(Records drawn from a dataset)
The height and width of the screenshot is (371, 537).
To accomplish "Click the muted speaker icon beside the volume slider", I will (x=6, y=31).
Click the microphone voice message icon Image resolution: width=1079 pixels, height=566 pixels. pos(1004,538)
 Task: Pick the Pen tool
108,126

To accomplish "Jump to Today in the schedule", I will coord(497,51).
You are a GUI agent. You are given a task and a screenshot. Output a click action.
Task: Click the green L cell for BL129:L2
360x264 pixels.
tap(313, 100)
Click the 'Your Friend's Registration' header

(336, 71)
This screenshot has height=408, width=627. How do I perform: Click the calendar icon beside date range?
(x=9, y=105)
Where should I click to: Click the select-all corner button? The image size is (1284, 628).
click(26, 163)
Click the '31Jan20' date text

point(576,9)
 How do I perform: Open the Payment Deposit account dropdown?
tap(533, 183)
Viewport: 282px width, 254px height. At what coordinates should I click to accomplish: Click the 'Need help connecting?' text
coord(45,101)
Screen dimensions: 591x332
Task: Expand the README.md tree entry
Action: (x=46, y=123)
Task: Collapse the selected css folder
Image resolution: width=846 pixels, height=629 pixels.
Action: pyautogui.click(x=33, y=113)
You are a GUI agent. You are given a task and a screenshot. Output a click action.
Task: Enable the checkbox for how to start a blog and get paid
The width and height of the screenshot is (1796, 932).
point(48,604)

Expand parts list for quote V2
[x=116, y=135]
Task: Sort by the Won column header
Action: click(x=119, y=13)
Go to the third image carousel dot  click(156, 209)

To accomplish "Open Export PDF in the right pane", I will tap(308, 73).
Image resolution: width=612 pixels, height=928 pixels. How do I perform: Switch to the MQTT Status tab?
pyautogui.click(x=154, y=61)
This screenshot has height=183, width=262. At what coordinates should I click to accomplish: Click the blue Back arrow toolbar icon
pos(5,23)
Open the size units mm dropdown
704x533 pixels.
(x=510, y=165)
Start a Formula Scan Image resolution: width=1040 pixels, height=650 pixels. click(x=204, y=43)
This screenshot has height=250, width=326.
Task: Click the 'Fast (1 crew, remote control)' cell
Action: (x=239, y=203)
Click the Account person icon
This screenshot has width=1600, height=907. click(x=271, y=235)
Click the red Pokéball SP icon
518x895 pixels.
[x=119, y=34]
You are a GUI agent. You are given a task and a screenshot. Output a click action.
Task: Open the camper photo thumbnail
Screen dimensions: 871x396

▸ TASK DIRECTIONS:
Each entry must be output exactly as it was written.

▸ TASK RESPONSE:
The height and width of the screenshot is (371, 537).
To accomplish "Click the muted speaker icon beside the volume slider", I will (x=6, y=31).
Click the microphone voice message icon Image resolution: width=1079 pixels, height=566 pixels. pos(1004,538)
 Task: Pick the Pen tool
108,126

To accomplish "Jump to Today in the schedule", I will coord(497,51).
You are a GUI agent. You are given a task and a screenshot. Output a click action.
Task: Click the green L cell for BL129:L2
360x264 pixels.
tap(313, 100)
Click the 'Your Friend's Registration' header

(336, 71)
This screenshot has height=408, width=627. How do I perform: Click the calendar icon beside date range?
(x=9, y=105)
Where should I click to: Click the select-all corner button? The image size is (1284, 628).
click(26, 163)
Click the '31Jan20' date text

point(576,9)
 How do I perform: Open the Payment Deposit account dropdown?
tap(533, 183)
Viewport: 282px width, 254px height. At what coordinates should I click to accomplish: Click the 'Need help connecting?' text
coord(45,101)
Screen dimensions: 591x332
Task: Expand the README.md tree entry
Action: (x=46, y=123)
Task: Collapse the selected css folder
Image resolution: width=846 pixels, height=629 pixels.
Action: pyautogui.click(x=33, y=113)
You are a GUI agent. You are given a task and a screenshot. Output a click action.
Task: Enable the checkbox for how to start a blog and get paid
The width and height of the screenshot is (1796, 932).
point(48,604)

Expand parts list for quote V2
[x=116, y=135]
Task: Sort by the Won column header
Action: click(x=119, y=13)
Go to the third image carousel dot  click(156, 209)

To accomplish "Open Export PDF in the right pane", I will tap(308, 73).
Image resolution: width=612 pixels, height=928 pixels. How do I perform: Switch to the MQTT Status tab?
pyautogui.click(x=154, y=61)
This screenshot has height=183, width=262. At what coordinates should I click to accomplish: Click the blue Back arrow toolbar icon
pos(5,23)
Open the size units mm dropdown
704x533 pixels.
(x=510, y=165)
Start a Formula Scan Image resolution: width=1040 pixels, height=650 pixels. click(x=204, y=43)
This screenshot has height=250, width=326.
Task: Click the 'Fast (1 crew, remote control)' cell
Action: (x=239, y=203)
Click the Account person icon
This screenshot has width=1600, height=907. click(x=271, y=235)
Click the red Pokéball SP icon
518x895 pixels.
[x=119, y=34]
You are a GUI agent. You are given a task and a screenshot. Output a click action.
Task: Open the camper photo thumbnail
Screen dimensions: 871x396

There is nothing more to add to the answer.